What this task involves:
Render every line of the entries below as a Markdown table with the columns Row and Line, numbering the rows in order and omitting blank lines.

Entries supplied:

* BEGIN *

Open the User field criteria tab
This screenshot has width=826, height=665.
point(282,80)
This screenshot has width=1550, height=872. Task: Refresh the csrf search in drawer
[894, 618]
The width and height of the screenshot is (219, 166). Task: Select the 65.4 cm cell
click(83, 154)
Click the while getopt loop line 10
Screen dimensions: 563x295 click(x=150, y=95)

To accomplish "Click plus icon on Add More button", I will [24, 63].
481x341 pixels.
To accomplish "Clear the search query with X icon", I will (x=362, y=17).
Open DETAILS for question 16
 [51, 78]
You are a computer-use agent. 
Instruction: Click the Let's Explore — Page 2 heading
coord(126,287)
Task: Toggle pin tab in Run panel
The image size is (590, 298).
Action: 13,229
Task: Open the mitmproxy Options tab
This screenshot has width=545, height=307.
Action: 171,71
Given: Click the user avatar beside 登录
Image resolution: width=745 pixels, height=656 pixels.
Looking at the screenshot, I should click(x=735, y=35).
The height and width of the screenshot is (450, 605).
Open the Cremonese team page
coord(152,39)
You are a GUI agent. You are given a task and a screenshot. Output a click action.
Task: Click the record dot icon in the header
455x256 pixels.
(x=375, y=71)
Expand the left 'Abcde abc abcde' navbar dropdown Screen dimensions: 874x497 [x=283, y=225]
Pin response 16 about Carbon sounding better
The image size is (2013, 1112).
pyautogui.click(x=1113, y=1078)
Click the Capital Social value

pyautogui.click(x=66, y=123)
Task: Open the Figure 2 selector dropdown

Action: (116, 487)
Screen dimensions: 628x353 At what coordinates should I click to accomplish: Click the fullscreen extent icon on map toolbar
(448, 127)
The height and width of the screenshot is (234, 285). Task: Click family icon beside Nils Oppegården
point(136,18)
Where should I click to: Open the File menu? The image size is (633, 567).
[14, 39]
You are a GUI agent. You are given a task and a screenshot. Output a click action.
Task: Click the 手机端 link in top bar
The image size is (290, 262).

* END *

Final result:
| Row | Line |
|---|---|
| 1 | Open the User field criteria tab |
| 2 | This screenshot has width=826, height=665. |
| 3 | point(282,80) |
| 4 | This screenshot has width=1550, height=872. Task: Refresh the csrf search in drawer |
| 5 | [894, 618] |
| 6 | The width and height of the screenshot is (219, 166). Task: Select the 65.4 cm cell |
| 7 | click(83, 154) |
| 8 | Click the while getopt loop line 10 |
| 9 | Screen dimensions: 563x295 click(x=150, y=95) |
| 10 | To accomplish "Click plus icon on Add More button", I will [24, 63]. |
| 11 | 481x341 pixels. |
| 12 | To accomplish "Clear the search query with X icon", I will (x=362, y=17). |
| 13 | Open DETAILS for question 16 |
| 14 |  [51, 78] |
| 15 | You are a computer-use agent.  |
| 16 | Instruction: Click the Let's Explore — Page 2 heading |
| 17 | coord(126,287) |
| 18 | Task: Toggle pin tab in Run panel |
| 19 | The image size is (590, 298). |
| 20 | Action: 13,229 |
| 21 | Task: Open the mitmproxy Options tab |
| 22 | This screenshot has width=545, height=307. |
| 23 | Action: 171,71 |
| 24 | Given: Click the user avatar beside 登录 |
| 25 | Image resolution: width=745 pixels, height=656 pixels. |
| 26 | Looking at the screenshot, I should click(x=735, y=35). |
| 27 | The height and width of the screenshot is (450, 605). |
| 28 | Open the Cremonese team page |
| 29 | coord(152,39) |
| 30 | You are a GUI agent. You are given a task and a screenshot. Output a click action. |
| 31 | Task: Click the record dot icon in the header |
| 32 | 455x256 pixels. |
| 33 | (x=375, y=71) |
| 34 | Expand the left 'Abcde abc abcde' navbar dropdown Screen dimensions: 874x497 [x=283, y=225] |
| 35 | Pin response 16 about Carbon sounding better |
| 36 | The image size is (2013, 1112). |
| 37 | pyautogui.click(x=1113, y=1078) |
| 38 | Click the Capital Social value |
| 39 | pyautogui.click(x=66, y=123) |
| 40 | Task: Open the Figure 2 selector dropdown |
| 41 | Action: (116, 487) |
| 42 | Screen dimensions: 628x353 At what coordinates should I click to accomplish: Click the fullscreen extent icon on map toolbar |
| 43 | (448, 127) |
| 44 | The height and width of the screenshot is (234, 285). Task: Click family icon beside Nils Oppegården |
| 45 | point(136,18) |
| 46 | Where should I click to: Open the File menu? The image size is (633, 567). |
| 47 | [14, 39] |
| 48 | You are a GUI agent. You are given a task and a screenshot. Output a click action. |
| 49 | Task: Click the 手机端 link in top bar |
| 50 | The image size is (290, 262). |